On May 9, 2012, Union Minister of State for Home Affairs Jitendra Singh told the Rajya Sabha (Upper House of Parliament), that the Communist Party of India-Maoist (CPI-Maoist) was seeking to ‘revive’ activities deep in India’s South, in the States of Karnataka, Kerala and Tamil Nadu:

The CPI-Maoist is making forays into Karnataka, Kerala and Tamil Nadu under the supervision of its South West Regional Bureau and is planning to link the Western Ghats to the Eastern Ghats through these states. Their (Maoists’) plan includes creating a base on the border of Kerala and Karnataka and establishing a forest route from Wayanad District in Kerala to Mysore District in Karnataka.

Singh also states that, “The CPI-Maoist are (sic) gradually expanding their activities in these States.”

There appears to be a degree of inconsistency between these claims and the Union Ministry of Home Affair’s (UMHA) own recent claims that Left Wing Extremist (LWE) activities in these States had been on a continuous decline. Interestingly, the MHA, in its reply to a query by the Institute for Conflict Management, under the Right to Information Act, disclosed, on January 20, 2012, that the number of Districts afflicted by LWE violence or activities in Kerala, Karnataka and Tamil Nadu, had declined from 14, 9 and 9, respectively, in 2008 to 8, 8 and 4, respectively, in 2011.

The Maoists’ ‘southern forays’ are nothing new. In their August 3, 2002, Draft Report on Social Conditions and Tactics, the Karnataka State Committee of the then Communist Party of India – Marxist Leninist – Peoples’ War (also known as the People’s War Group, PWG, which merged into the CPI-Maoist in September 2004) under the head The Perspective Area observed:

The Western Ghats, with an average width of about 100 kilometres, runs from North to South for about 2,200 kms… It passes through Kerala, TN, Karnataka, Goa, Maharashtra and Gujarat…The longest part, the widest and deepest forests of the Western Ghats are located in Karnataka… The Western Ghats that runs through Karnataka is called as the Malnad (sic). The Western Ghats has its strategic significance for peoples’ war in India owing to the forest and mountainous terrain… It would not be an exaggeration, owing to all these factors, to call the Malnad as the strategic midrib of peoples’ war in Karnataka… The Perspective Area falls in the central part of Malnad… Today we have initiated our work in one part of the Perspective Area.

(Task directions): Name every state that, according to the 2002 draft report quoted in the passage on Maoist activity in southern India, the Western Ghats passes through.

(Available data):

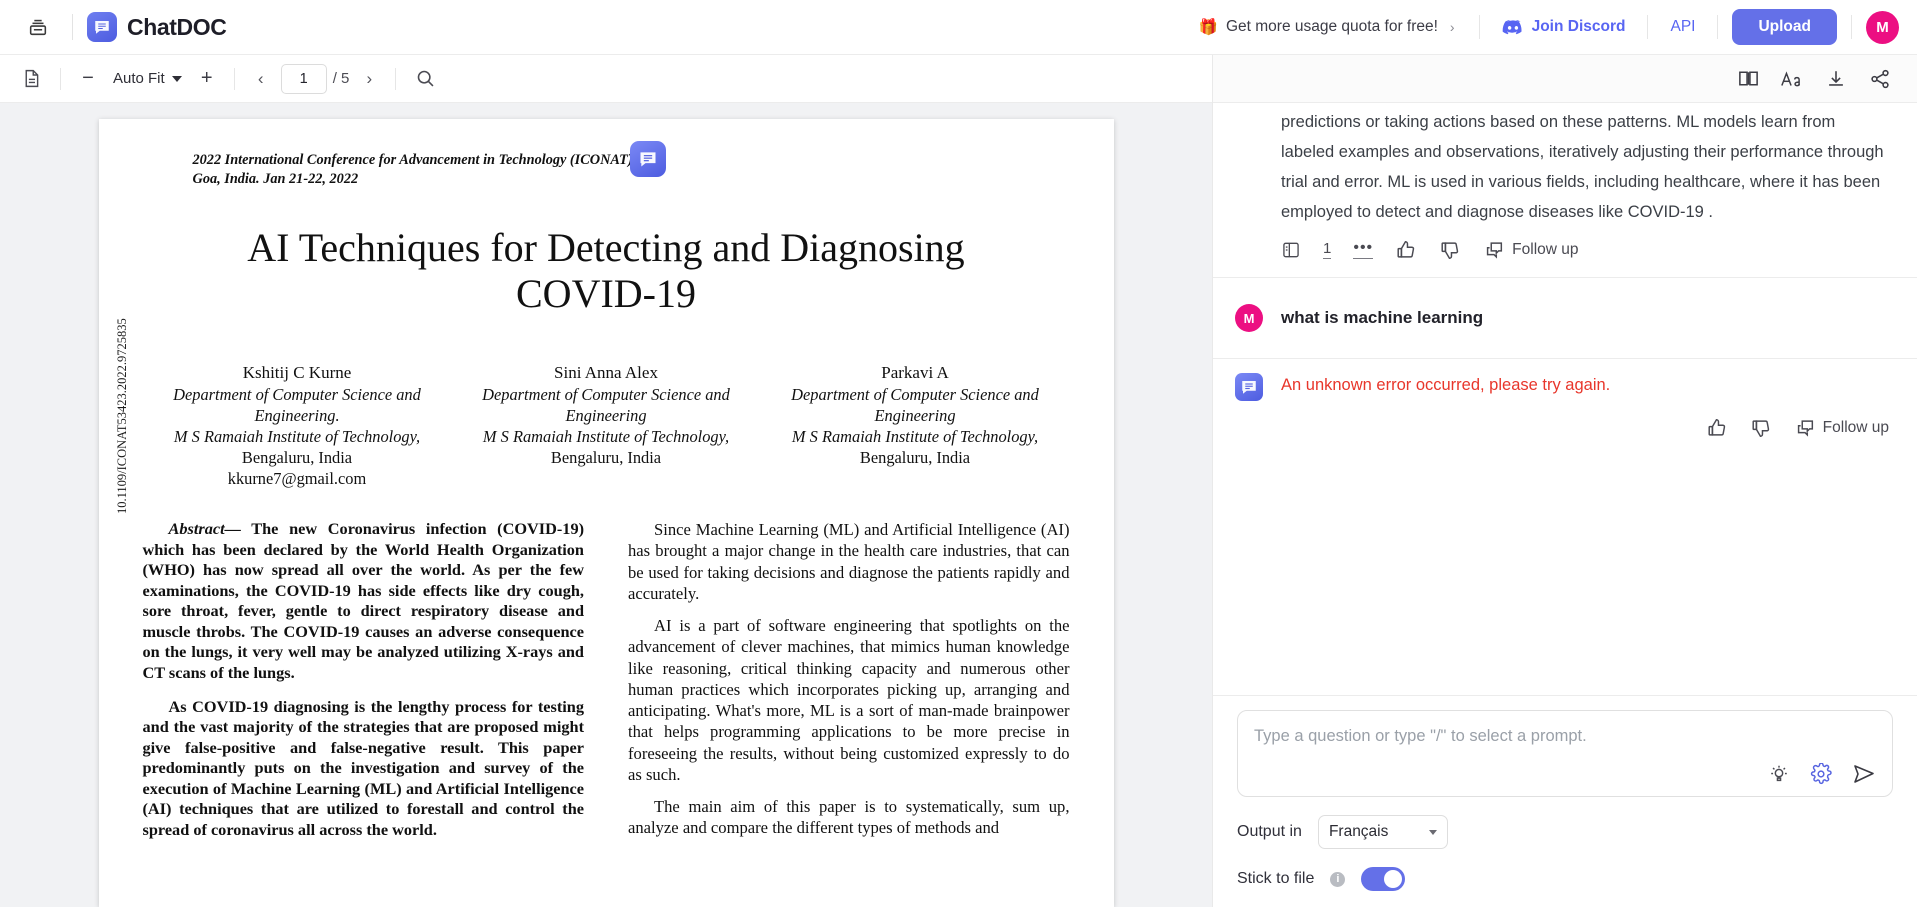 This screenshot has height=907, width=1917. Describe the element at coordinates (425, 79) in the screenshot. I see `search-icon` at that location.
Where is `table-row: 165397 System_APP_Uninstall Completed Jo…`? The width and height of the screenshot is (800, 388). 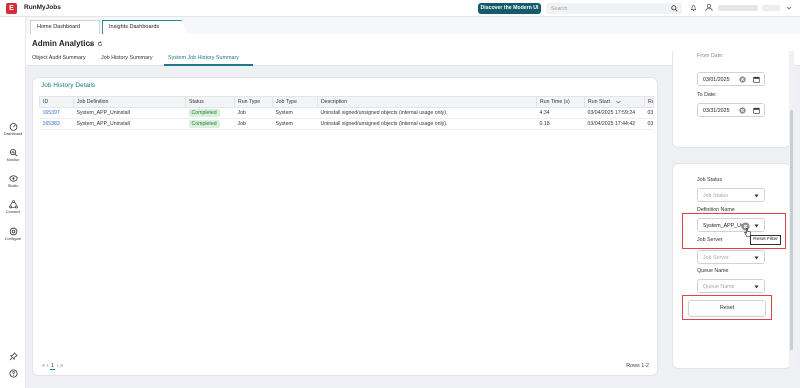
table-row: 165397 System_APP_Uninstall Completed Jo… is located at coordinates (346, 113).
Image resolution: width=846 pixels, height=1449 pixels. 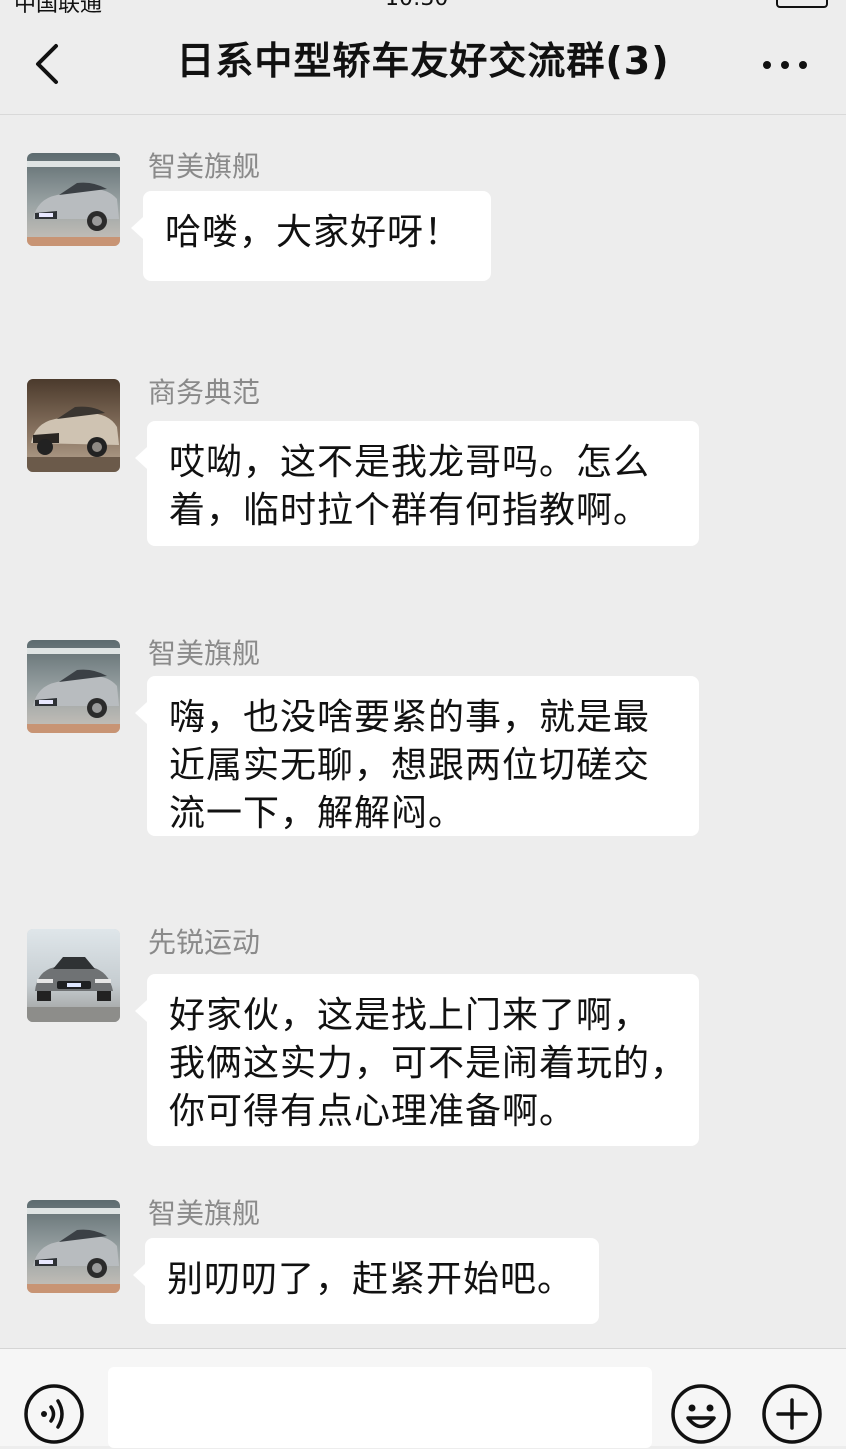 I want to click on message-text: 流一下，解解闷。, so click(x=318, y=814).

(Written response): Kerala, Tamil Nadu, Karnataka, Goa, Maharashtra, Gujarat